[Stored items]
════════════════
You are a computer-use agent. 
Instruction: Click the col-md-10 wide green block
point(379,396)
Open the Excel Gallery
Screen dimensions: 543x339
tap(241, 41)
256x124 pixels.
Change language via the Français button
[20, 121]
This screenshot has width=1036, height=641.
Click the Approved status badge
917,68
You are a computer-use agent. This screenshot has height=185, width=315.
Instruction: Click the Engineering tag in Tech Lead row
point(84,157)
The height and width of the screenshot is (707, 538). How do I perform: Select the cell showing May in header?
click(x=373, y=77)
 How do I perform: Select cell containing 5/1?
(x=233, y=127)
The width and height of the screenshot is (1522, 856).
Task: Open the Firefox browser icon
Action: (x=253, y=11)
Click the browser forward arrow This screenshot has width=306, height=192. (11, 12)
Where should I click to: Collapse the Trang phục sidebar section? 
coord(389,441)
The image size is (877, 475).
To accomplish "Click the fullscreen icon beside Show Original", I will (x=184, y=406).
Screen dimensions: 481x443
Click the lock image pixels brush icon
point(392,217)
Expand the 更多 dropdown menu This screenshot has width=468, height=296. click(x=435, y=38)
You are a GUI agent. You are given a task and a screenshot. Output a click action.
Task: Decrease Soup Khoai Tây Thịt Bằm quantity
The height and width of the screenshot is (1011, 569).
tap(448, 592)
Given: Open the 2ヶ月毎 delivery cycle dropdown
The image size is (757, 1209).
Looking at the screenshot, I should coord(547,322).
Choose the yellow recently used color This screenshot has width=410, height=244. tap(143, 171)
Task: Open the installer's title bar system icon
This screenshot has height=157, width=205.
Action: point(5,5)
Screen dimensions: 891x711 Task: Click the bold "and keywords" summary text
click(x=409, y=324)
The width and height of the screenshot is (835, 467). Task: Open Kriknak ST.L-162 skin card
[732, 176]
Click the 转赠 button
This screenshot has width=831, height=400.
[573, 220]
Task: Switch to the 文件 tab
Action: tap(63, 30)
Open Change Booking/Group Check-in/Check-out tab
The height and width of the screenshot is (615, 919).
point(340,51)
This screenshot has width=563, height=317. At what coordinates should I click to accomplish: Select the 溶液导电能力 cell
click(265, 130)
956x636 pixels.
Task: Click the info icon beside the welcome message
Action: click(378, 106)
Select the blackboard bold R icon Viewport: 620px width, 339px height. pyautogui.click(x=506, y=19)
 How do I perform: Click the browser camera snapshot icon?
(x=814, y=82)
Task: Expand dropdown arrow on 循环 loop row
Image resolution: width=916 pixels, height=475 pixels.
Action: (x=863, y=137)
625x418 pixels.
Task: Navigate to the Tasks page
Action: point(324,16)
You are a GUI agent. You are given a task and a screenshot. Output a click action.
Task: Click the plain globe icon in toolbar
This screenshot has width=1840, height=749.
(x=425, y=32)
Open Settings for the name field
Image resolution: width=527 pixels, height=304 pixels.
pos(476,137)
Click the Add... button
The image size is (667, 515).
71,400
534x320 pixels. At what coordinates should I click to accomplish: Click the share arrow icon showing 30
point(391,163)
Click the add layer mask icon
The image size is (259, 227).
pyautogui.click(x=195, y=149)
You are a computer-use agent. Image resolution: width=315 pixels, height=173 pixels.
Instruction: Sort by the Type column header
════════════════
=== YOUR OBJECTIVE ===
Retype all the data, keeping every character the same.

=== RESULT FOR THIS TASK ===
You are a computer-use agent. 
Instruction: Click the col-md-10 wide green block
point(379,396)
Open the Excel Gallery
Screen dimensions: 543x339
tap(241, 41)
256x124 pixels.
Change language via the Français button
[20, 121]
This screenshot has width=1036, height=641.
Click the Approved status badge
917,68
You are a computer-use agent. This screenshot has height=185, width=315.
Instruction: Click the Engineering tag in Tech Lead row
point(84,157)
The height and width of the screenshot is (707, 538). How do I perform: Select the cell showing May in header?
click(x=373, y=77)
 How do I perform: Select cell containing 5/1?
(x=233, y=127)
The width and height of the screenshot is (1522, 856).
Task: Open the Firefox browser icon
Action: (x=253, y=11)
Click the browser forward arrow This screenshot has width=306, height=192. (11, 12)
Where should I click to: Collapse the Trang phục sidebar section? 
coord(389,441)
The image size is (877, 475).
To accomplish "Click the fullscreen icon beside Show Original", I will (x=184, y=406).
Screen dimensions: 481x443
Click the lock image pixels brush icon
point(392,217)
Expand the 更多 dropdown menu This screenshot has width=468, height=296. click(x=435, y=38)
You are a GUI agent. You are given a task and a screenshot. Output a click action.
Task: Decrease Soup Khoai Tây Thịt Bằm quantity
The height and width of the screenshot is (1011, 569).
tap(448, 592)
Given: Open the 2ヶ月毎 delivery cycle dropdown
The image size is (757, 1209).
Looking at the screenshot, I should coord(547,322).
Choose the yellow recently used color This screenshot has width=410, height=244. tap(143, 171)
Task: Open the installer's title bar system icon
This screenshot has height=157, width=205.
Action: point(5,5)
Screen dimensions: 891x711 Task: Click the bold "and keywords" summary text
click(x=409, y=324)
The width and height of the screenshot is (835, 467). Task: Open Kriknak ST.L-162 skin card
[732, 176]
Click the 转赠 button
This screenshot has width=831, height=400.
[573, 220]
Task: Switch to the 文件 tab
Action: tap(63, 30)
Open Change Booking/Group Check-in/Check-out tab
The height and width of the screenshot is (615, 919).
point(340,51)
This screenshot has width=563, height=317. At what coordinates should I click to accomplish: Select the 溶液导电能力 cell
click(265, 130)
956x636 pixels.
Task: Click the info icon beside the welcome message
Action: click(378, 106)
Select the blackboard bold R icon Viewport: 620px width, 339px height. pyautogui.click(x=506, y=19)
 How do I perform: Click the browser camera snapshot icon?
(x=814, y=82)
Task: Expand dropdown arrow on 循环 loop row
Image resolution: width=916 pixels, height=475 pixels.
Action: (x=863, y=137)
625x418 pixels.
Task: Navigate to the Tasks page
Action: point(324,16)
You are a GUI agent. You are given a task and a screenshot. Output a click action.
Task: Click the plain globe icon in toolbar
This screenshot has width=1840, height=749.
(x=425, y=32)
Open Settings for the name field
Image resolution: width=527 pixels, height=304 pixels.
pos(476,137)
Click the Add... button
The image size is (667, 515).
71,400
534x320 pixels. At what coordinates should I click to accomplish: Click the share arrow icon showing 30
point(391,163)
Click the add layer mask icon
The image size is (259, 227).
pyautogui.click(x=195, y=149)
You are a computer-use agent. Image resolution: width=315 pixels, height=173 pixels.
Instruction: Sort by the Type column header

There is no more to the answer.